Thomas Jefferson’s Vision for Virginia Wine

That first attempt at growing grapes for wine in Virginia might have disappeared from even the footnotes of history if not for Thomas Jefferson. Jefferson was on a mission to revive the practice in the late 1700s. In 1773 he recruited the help of Italian friend, horticulturalist and wine merchant Philip Mazzei to join him at Monticello. They made it their mission to establish Virginia as a viticultural paradise on par with France and Italy. During his service as the U.S. Minister to France from 1784 to 1789, Jefferson developed a taste for the lighter French and Italian wines. He rejected the heavier ports and Madeira wines of Portugal most commonly available to the English.

virginia vineyard
Image by © RL Johnson for Wine & Country Life

Jefferson had a lifelong passion to cultivate fine food, wine and culture for a then-young America that would be on par with the finest that Europe had to offer. As sommelier to George Washington, he chose and supplied fine wines from Europe to serve at functions in the newly built White House. For over 25 years, he and Mazzei experimented with different European grape varieties at Monticello (as seen above.) However, like the Colonists before them, they were largely unsuccessful.

Perfecting the Norton, a Native Virginia Wine Grape

Jefferson and Mazzei’s determination, though, inspired others. In 1825, one year prior to Jefferson’s death, Dr. Daniel Norton discovered and cultivated a local grape that finally made quality wine. Thus the first officially recognized “Virginia grape” was born. The Norton grape, an accidental hybrid of a European grape (vinifera) and a native grape, had the advantages of resistance to native pests and adaptation to clay-heavy Virginia soil. It was immensely successful and marked the beginning of a viable wine industry in the United States.

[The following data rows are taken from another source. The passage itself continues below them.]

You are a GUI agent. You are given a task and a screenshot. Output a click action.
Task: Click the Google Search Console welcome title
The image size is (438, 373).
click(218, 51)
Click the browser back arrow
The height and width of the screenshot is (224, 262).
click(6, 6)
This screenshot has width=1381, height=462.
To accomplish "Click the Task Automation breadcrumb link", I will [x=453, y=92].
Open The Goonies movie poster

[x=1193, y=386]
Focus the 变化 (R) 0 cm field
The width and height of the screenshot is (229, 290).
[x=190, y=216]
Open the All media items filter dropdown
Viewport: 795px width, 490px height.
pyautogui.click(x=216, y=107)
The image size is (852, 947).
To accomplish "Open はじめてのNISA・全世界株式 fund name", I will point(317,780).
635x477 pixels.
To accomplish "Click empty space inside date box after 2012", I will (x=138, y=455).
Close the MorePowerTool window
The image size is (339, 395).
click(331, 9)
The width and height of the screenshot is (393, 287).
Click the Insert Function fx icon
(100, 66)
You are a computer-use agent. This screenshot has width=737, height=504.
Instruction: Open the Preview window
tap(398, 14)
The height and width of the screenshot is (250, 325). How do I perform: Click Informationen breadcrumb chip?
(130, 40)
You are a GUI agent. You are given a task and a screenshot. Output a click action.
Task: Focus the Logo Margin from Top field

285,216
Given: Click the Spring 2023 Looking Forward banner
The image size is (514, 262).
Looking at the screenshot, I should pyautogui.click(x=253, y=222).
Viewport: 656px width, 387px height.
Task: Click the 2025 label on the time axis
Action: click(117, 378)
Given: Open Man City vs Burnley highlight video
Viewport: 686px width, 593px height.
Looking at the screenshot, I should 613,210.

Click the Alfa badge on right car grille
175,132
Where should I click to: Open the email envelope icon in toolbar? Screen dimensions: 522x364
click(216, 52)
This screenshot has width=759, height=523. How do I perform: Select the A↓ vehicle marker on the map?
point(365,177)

Enthusiasts deemed Charlottesville the Capital of the Wine Belt in Virginia due to the success of the Charlottesville-based Monticello Wine Company. They were well-known for their Virginia Claret made with the Norton grape. This wine won medals at the International Exposition in Paris in 1874, 1884, 1885 and 1889. Later an the World’s Columbian Exhibition Chicago in 1893 it won two first-class medals. With a capacity of 200,000 gallons, the four-story winery was successful for over forty years. Then in 1916 the first rumblings of a new obstacle forced them to close: Prohibition.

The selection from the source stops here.